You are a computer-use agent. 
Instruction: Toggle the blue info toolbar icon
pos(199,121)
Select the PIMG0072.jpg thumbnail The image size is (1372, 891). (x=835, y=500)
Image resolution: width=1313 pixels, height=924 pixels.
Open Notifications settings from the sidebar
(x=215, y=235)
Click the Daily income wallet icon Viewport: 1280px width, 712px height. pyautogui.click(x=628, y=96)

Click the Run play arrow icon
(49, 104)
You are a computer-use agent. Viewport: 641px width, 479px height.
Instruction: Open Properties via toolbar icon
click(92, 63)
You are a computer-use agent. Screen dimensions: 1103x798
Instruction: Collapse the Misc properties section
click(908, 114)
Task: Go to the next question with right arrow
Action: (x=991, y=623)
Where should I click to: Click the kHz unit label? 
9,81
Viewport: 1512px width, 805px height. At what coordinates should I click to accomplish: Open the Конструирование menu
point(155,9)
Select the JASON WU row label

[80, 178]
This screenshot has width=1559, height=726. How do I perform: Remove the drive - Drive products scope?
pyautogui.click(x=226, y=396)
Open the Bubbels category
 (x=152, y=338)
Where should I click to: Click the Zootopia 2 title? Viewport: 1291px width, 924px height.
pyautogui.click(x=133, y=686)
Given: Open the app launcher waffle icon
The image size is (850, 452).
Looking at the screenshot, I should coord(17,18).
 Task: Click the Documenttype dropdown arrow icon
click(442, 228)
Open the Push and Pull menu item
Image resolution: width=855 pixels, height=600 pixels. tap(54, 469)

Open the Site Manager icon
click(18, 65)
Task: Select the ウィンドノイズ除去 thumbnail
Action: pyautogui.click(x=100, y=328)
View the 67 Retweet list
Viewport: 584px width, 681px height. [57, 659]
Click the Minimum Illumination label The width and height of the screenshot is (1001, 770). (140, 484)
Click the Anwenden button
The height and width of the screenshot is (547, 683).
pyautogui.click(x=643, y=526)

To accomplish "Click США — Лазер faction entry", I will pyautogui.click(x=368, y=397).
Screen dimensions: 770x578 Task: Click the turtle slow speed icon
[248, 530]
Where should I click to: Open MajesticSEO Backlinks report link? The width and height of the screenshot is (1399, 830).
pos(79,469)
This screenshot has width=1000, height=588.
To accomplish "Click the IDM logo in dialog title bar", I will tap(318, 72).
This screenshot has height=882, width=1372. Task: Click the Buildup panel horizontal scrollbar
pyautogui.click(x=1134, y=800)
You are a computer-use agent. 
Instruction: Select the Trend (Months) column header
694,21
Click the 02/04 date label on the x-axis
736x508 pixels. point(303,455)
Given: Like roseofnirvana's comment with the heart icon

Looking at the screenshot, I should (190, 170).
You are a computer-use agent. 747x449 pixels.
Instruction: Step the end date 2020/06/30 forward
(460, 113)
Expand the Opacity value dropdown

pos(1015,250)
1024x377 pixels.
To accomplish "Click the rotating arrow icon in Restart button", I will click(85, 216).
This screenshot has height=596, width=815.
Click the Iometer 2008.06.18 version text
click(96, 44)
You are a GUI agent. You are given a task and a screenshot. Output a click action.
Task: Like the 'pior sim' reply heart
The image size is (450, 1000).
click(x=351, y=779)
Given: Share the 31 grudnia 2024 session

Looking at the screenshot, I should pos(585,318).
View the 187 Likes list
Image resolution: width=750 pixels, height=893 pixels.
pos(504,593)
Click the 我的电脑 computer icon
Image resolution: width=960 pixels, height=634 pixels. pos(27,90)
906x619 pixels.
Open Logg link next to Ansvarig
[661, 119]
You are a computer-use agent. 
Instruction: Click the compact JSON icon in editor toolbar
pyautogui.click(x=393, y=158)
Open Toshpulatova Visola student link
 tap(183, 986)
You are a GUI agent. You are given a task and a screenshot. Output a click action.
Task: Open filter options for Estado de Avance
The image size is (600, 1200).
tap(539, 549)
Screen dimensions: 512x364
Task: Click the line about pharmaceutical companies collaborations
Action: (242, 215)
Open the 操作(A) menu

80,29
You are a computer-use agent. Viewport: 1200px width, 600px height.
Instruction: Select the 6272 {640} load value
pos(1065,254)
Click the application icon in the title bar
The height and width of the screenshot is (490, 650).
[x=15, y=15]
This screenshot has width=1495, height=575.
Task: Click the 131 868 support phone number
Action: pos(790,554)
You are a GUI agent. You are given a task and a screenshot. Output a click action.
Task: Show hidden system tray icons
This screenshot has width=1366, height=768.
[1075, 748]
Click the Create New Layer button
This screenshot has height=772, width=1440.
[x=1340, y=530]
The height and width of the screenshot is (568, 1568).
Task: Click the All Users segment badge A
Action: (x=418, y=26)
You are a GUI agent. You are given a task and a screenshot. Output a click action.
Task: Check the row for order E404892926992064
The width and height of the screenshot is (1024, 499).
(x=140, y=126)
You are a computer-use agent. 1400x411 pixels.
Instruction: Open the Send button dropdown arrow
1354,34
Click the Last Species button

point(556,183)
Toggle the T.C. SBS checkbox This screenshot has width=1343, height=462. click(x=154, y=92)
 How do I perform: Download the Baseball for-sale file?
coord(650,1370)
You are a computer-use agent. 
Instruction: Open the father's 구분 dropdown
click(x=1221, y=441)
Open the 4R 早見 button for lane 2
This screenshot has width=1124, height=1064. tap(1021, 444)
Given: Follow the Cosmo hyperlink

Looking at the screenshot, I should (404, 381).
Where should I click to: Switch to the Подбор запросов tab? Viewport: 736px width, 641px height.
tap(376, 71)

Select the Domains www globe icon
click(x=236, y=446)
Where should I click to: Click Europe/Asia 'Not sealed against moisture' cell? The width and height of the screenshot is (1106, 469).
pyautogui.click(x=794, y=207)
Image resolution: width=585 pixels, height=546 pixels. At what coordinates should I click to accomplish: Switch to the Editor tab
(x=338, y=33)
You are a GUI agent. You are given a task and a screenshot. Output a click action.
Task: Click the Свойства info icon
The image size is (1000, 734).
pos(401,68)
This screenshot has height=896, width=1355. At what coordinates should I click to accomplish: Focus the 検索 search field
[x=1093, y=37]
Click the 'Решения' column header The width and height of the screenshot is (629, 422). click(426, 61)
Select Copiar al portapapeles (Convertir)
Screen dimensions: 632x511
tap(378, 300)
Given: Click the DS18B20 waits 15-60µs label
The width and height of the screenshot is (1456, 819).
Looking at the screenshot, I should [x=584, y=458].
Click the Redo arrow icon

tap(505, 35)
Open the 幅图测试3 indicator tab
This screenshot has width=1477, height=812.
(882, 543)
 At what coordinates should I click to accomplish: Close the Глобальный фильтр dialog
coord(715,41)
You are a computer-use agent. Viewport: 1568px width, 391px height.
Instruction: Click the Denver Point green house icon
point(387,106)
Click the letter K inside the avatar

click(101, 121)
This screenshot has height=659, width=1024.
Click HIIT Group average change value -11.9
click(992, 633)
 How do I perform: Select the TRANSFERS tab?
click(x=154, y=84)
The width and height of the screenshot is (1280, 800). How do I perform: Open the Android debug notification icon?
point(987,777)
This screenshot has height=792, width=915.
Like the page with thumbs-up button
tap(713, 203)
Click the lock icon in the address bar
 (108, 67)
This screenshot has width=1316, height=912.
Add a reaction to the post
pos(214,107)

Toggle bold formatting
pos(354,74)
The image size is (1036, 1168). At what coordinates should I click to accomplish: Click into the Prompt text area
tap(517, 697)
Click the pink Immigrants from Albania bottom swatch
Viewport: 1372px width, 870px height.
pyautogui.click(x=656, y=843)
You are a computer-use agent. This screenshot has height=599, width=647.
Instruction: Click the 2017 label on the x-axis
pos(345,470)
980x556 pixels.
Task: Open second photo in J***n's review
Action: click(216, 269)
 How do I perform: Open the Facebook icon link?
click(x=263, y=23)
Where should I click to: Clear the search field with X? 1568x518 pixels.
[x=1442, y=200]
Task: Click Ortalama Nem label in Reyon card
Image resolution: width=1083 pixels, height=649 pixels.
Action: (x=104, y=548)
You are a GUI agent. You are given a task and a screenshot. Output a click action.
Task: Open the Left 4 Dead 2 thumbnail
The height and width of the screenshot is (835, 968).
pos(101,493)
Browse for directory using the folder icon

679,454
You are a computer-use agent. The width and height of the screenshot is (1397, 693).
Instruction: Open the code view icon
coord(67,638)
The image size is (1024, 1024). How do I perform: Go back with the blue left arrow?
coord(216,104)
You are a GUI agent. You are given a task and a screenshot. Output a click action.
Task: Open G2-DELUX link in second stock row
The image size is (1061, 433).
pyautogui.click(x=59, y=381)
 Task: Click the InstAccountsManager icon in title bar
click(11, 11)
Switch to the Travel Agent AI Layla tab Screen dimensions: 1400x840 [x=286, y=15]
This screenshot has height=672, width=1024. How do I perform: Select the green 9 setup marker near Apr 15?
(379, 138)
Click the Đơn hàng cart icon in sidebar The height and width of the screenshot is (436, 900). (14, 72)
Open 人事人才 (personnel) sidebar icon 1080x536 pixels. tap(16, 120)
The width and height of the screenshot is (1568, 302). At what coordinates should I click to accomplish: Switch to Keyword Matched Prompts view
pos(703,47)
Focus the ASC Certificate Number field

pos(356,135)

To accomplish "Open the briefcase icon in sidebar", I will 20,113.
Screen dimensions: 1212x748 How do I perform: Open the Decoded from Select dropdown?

## REQUIRED WORK
The lines to extract from the data above begin with the line containing "Instruction: Toggle the" and end with the line containing "You are a computer-use agent. Viewport: 641px". Extract them exactly, including both.

## ANSWER SECTION
Instruction: Toggle the blue info toolbar icon
pos(199,121)
Select the PIMG0072.jpg thumbnail The image size is (1372, 891). (x=835, y=500)
Image resolution: width=1313 pixels, height=924 pixels.
Open Notifications settings from the sidebar
(x=215, y=235)
Click the Daily income wallet icon Viewport: 1280px width, 712px height. pyautogui.click(x=628, y=96)

Click the Run play arrow icon
(49, 104)
You are a computer-use agent. Viewport: 641px width, 479px height.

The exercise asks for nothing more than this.